AEBOX/Vicente Campos/–El mundo del boxeo sigue conmocionado tras confirmarse la causa del fallecimiento de Ricky Hatton, excampeón mundial y uno de los púgiles más carismáticos de la historia del boxeo británico. El ex deportista fue hallado sin vida el pasado 14 de septiembre en su residencia, y tras semanas de silencio, las autoridades británicas han revelado el resultado de la investigación judicial.
La corte confirma un trágico final
La forense Alison Mutch, encargada del caso, informó este martes que Hatton murió por suicidio por ahorcamiento, cerrando así las especulaciones que rodeaban su muerte.
“La causa provisional de la muerte se da como ahorcamiento”, declaró Mutch ante los medios británicos, confirmando oficialmente el desenlace del proceso judicial.
La familia del ex campeón había optado por mantener la privacidad durante las semanas posteriores al hallazgo, pidiendo respeto y comprensión ante el dolor del momento.
Un ícono dentro y fuera del ring
Ricky “The Hitman” Hatton fue mucho más que un campeón. Con un estilo agresivo, una pegada poderosa y una conexión única con el público, se convirtió en uno de los grandes ídolos del boxeo británico durante los años 2000.
Con un récord profesional de 45 victorias (32 por KO) y solo 3 derrotas, Hatton conquistó los títulos mundiales de peso superligero y wélter, enfrentándose a leyendas como Floyd Mayweather Jr. y Manny Pacquiao en noches que marcaron época.
Su carisma y espíritu de lucha lo convirtieron en un héroe popular en Manchester, donde miles de aficionados lo siguieron fielmente durante toda su carrera.
Una vida marcada por la lucha emocional
Fuera del ring, Hatton también libró sus propias batallas. En los últimos años habló abiertamente sobre sus problemas de depresión, ansiedad y abuso de sustancias, intentando romper el tabú que rodea la salud mental en el deporte.

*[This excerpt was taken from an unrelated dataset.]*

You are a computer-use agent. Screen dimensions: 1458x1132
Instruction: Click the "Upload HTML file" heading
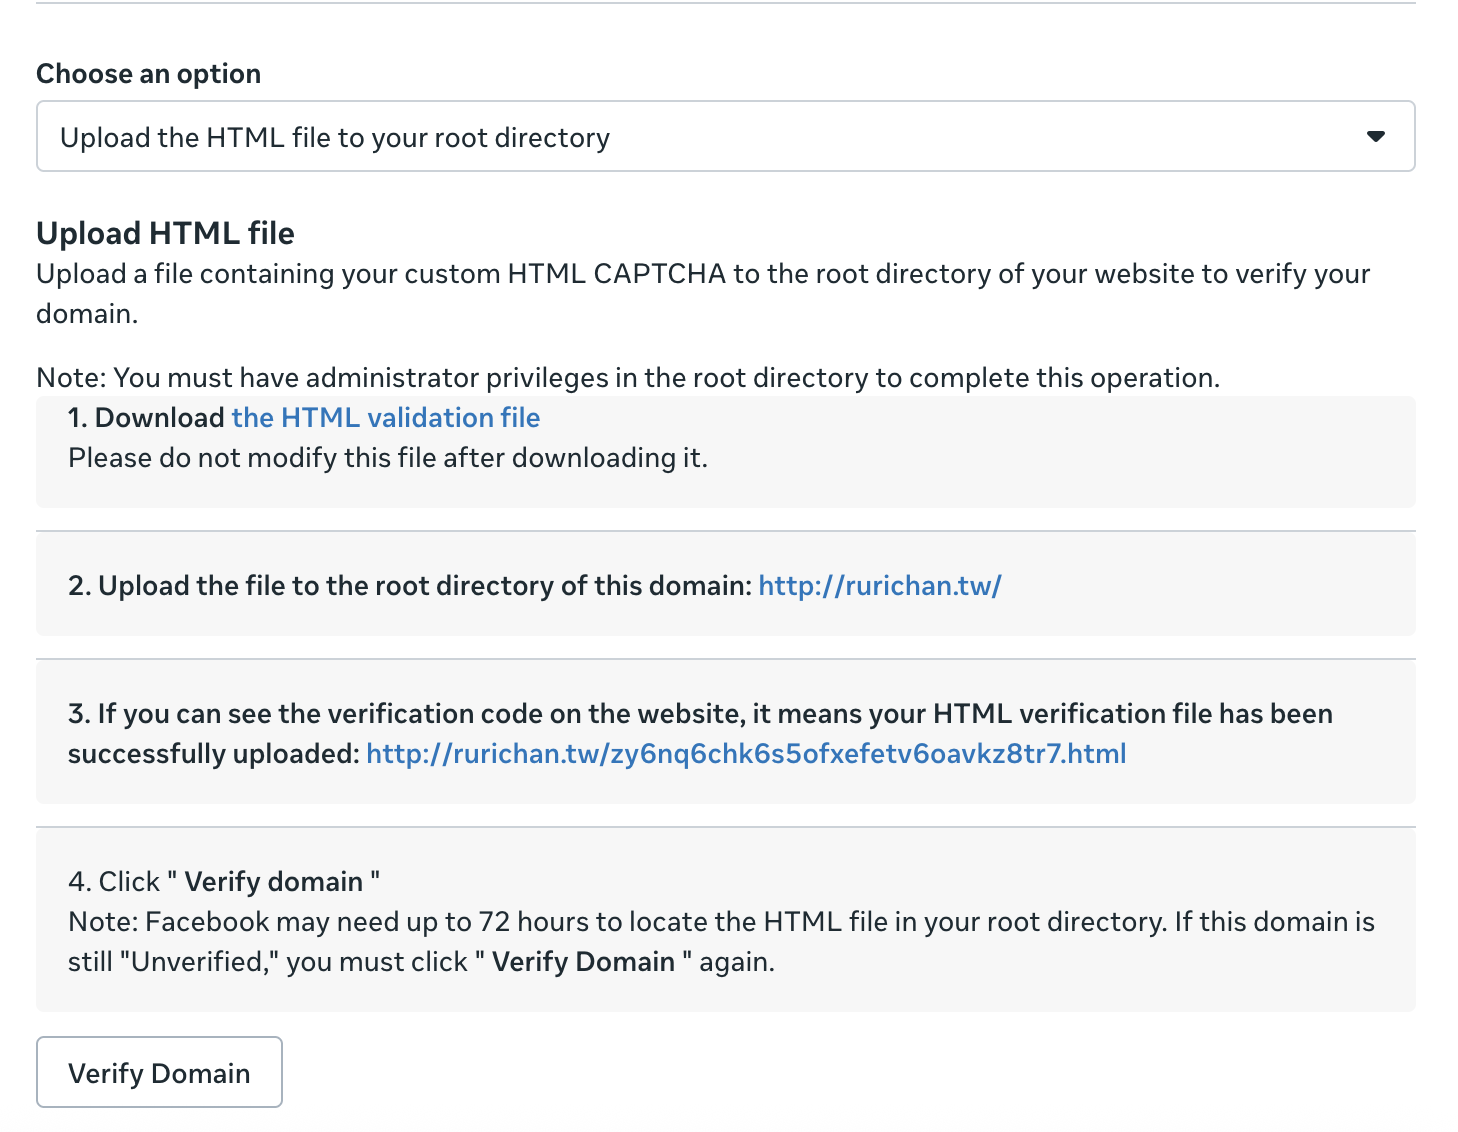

“Llegué a un punto en el que no quería seguir viviendo”, confesó en una entrevista en 2021, cuando decidió buscar ayuda profesional y convertirse en embajador de programas de apoyo psicológico para atletas.
Su valentía al compartir su historia inspiró a muchos, demostrando que incluso los campeones más fuertes pueden necesitar ayuda.
Legado y reflexión
El fallecimiento de Ricky Hatton deja un vacío inmenso en el mundo del boxeo, pero también una lección profunda sobre la importancia del cuidado de la salud mental, especialmente en deportistas de alto rendimiento que enfrentan presiones constantes dentro y fuera del ring.
Los homenajes no han dejado de multiplicarse en todo el Reino Unido. Desde Manchester hasta Las Vegas, compañeros, entrenadores y fanáticos han recordado al “Hitman” como un guerrero incansable y un hombre de gran corazón.
“Ricky fue uno de los nuestros. Nos dio noches inolvidables y una lección de humanidad”, escribió el promotor Eddie Hearn en redes sociales.
Con su partida, el boxeo pierde a uno de sus grandes embajadores. Pero su historia —de gloria, caída y redención— quedará grabada para siempre como testimonio de que la pelea más dura, a veces, ocurre fuera del cuadrilátero.